初の個展を開く「工房アルル」の加藤愛乃さん(左)と酒井美里さん=福井県福井市の福井新聞社

 イラストや切り絵を制作している福井県坂井市の専門学生2人が、9月26、27日に福井新聞社・風の森ホール(福井市)で初の個展を開く。福井新聞社と福井銀行、レディーフォーによるクラウドファンディングサービス「ミラカナ」で開催資金を募り、目標を大きく上回る支援を獲得。「雲の上の話だと思っていた個展が現実になった」と胸を弾ませている。

 福井市の専門学校でグラフィックデザインを学ぶ加藤愛乃さん(20)と酒井美里さん(21)。先生の勧めで、2019年秋に制作グループ「工房アルル」を結成。絵本やポスター、オリジナルTシャツなどを手掛けてきた。ミラカナでの目標金額は30万円だったが、多くの賛同を得て40万5000円が集まった。

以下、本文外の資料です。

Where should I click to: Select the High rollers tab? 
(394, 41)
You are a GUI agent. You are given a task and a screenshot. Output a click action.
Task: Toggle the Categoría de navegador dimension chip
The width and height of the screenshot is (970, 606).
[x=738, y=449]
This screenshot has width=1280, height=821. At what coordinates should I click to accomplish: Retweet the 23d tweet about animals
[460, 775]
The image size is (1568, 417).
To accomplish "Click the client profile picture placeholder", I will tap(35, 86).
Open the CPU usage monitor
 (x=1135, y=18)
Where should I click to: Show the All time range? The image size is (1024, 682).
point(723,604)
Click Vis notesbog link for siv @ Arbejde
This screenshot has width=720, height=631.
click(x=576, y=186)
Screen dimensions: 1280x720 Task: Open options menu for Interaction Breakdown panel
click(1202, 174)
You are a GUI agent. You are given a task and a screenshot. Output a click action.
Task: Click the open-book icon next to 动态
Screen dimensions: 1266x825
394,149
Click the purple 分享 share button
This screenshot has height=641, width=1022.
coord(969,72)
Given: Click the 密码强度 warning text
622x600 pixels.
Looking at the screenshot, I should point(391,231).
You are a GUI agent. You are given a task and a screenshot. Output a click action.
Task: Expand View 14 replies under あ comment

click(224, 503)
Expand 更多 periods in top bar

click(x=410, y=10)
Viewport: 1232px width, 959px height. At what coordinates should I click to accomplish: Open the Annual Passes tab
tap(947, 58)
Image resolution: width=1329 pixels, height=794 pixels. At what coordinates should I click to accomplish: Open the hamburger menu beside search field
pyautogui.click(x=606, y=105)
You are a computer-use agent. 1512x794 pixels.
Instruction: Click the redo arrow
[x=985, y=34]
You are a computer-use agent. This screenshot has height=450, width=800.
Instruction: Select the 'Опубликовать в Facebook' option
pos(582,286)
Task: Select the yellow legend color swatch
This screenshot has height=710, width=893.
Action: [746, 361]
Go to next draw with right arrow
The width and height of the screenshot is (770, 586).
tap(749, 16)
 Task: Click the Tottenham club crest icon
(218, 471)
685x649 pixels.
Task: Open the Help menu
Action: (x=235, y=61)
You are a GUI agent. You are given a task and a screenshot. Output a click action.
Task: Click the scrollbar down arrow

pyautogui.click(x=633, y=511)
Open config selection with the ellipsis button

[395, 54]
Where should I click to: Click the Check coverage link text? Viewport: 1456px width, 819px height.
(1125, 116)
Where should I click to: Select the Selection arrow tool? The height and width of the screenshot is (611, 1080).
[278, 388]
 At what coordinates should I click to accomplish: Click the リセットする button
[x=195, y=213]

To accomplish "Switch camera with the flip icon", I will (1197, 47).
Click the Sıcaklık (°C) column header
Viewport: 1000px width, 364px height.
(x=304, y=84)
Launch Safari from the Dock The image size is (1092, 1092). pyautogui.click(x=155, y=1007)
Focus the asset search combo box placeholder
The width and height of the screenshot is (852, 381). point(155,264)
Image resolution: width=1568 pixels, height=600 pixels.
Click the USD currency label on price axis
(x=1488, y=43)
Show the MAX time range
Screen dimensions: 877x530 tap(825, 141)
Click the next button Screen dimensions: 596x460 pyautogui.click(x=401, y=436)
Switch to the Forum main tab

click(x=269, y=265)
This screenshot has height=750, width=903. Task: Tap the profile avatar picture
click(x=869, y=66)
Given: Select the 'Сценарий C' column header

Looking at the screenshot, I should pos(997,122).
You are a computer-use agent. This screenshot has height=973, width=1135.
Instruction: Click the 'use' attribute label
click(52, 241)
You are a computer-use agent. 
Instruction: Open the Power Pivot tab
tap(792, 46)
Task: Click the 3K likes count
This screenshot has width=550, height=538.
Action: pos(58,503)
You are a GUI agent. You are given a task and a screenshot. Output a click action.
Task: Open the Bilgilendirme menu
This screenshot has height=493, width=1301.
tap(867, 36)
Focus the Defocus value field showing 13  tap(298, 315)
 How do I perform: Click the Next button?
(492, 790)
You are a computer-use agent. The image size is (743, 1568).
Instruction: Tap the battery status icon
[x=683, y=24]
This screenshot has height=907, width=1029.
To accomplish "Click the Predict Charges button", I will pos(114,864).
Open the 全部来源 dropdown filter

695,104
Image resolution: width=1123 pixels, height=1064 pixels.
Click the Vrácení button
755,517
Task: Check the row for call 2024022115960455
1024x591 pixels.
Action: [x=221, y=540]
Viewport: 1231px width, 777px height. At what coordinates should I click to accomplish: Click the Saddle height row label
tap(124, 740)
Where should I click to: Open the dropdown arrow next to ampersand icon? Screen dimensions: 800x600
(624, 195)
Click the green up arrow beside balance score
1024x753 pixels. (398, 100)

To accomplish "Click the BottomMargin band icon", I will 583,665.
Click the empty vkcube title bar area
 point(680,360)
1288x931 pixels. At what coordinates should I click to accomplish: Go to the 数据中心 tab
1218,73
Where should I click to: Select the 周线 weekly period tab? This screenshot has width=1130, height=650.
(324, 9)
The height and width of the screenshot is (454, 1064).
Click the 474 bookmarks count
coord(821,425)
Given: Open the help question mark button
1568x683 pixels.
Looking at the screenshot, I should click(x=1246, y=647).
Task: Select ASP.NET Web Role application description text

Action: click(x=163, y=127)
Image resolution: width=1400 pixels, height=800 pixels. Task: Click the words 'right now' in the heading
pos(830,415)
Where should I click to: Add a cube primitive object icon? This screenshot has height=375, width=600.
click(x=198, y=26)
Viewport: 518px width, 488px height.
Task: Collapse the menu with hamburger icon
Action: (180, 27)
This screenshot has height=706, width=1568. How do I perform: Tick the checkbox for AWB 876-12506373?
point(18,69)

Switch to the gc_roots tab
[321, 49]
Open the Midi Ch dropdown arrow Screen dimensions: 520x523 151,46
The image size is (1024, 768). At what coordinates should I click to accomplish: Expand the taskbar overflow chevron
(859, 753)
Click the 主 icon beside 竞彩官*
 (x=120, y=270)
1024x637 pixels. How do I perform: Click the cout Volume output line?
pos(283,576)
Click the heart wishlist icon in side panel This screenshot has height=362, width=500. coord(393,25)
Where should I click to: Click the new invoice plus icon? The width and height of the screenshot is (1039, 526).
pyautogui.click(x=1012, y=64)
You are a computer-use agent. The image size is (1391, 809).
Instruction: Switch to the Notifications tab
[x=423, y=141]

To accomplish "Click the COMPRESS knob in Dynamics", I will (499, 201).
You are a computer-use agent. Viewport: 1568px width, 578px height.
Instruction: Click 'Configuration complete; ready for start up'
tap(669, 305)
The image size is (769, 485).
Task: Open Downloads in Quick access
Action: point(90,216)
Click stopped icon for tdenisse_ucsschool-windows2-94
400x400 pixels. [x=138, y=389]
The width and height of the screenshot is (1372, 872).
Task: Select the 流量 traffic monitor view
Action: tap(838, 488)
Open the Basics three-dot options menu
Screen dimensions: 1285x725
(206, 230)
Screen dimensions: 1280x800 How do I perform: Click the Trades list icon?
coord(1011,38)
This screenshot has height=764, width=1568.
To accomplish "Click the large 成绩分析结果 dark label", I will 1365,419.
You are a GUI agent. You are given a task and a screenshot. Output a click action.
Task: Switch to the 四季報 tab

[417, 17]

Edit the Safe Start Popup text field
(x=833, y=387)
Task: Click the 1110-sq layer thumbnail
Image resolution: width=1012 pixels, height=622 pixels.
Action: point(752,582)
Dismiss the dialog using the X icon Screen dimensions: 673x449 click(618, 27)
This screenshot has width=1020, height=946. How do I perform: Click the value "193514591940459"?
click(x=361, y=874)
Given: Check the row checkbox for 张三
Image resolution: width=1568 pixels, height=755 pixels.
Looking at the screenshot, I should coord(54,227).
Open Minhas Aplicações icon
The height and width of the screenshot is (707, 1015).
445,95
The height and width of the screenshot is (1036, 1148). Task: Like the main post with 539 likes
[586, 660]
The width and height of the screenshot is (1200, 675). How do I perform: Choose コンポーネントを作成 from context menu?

 今回の展示のメインは、2人で作った絵本。加藤さんが色鉛筆でイラストを描き、切り絵の得意な酒井さんがキャラクターや背景を切り抜いた。キツネの主人公アルルが焦りや悩みを抱えながらもやりたい仕事を探す物語で、愛らしい動物のキャラクターと繊細な切り絵の技術が詰まった力作。和紙を背景にした原画5点を含め一枚一枚の絵をストーリーとともに展示する。「夢が見つからず悩んでいる子どもへのエールになれば」と思いを込めた。

 そのほか、縦約1メートル、横約2メートルの画用紙に300体以上の動物のイラストを描いた加藤さんの作品や、空を散歩するクジラを表現した酒井さんの切り絵など、計約70点を披露する。加藤さんは「新型コロナウイルスで憂鬱なときに、かわいい動物の絵で癒やしを届けられたら」と話していた。